● **WORK INSTRUCTION**
In the AgriChain summary below, which base model was fine-tuned to produce AgriChain-VL3B?

AgriChain Visually Grounded Expert Verified Reasoning for Interpretable Agricultural Vision Language Models
arXiv cs.CV / 4/10/2026
💬 OpinionSignals & Early TrendsIdeas & Deep AnalysisModels & Research
Key Points
- The paper introduces AgriChain, an ~11,000-image agricultural dataset of expert-curated leaf images across multiple crops and diseases, each labeled with disease type, a calibrated confidence level, and an expert-verified chain-of-thought rationale.
- Explanations were initially drafted by GPT-4o and then verified by a professional agricultural engineer using standardized visual descriptors such as lesion color, margin, and distribution to improve reliability and interpretability.
- A specialized model, AgriChain-VL3B, is fine-tuned from Qwen2.5-VL-3B using this dataset to jointly predict diseases and produce visually grounded reasoning.
- On a 1,000-image test set, the CoT-supervised model reaches 73.1% top-1 accuracy (macro F1 0.466; weighted F1 0.655), outperforming baselines including Gemini variants and GPT-4o Mini.
- The work argues that expert-verified reasoning supervision improves both accuracy and alignment with human expert explanations, and it provides the dataset and code publicly.

● **ENTRIES PROVIDED**
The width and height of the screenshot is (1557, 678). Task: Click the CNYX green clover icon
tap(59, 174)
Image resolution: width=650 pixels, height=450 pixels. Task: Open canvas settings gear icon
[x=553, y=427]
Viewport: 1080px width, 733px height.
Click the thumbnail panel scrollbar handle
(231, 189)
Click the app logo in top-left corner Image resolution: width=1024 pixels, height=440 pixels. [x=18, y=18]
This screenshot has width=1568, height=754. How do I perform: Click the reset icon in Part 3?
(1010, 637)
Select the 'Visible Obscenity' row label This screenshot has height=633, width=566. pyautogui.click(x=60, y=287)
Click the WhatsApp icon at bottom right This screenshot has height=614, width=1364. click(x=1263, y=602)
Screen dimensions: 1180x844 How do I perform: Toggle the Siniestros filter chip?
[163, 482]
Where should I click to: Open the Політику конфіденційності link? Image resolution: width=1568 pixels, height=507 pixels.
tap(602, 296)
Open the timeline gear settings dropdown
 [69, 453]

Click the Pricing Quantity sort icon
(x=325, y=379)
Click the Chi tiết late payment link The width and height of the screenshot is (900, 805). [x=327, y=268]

● **TASK ANSWER**
Qwen2.5-VL-3B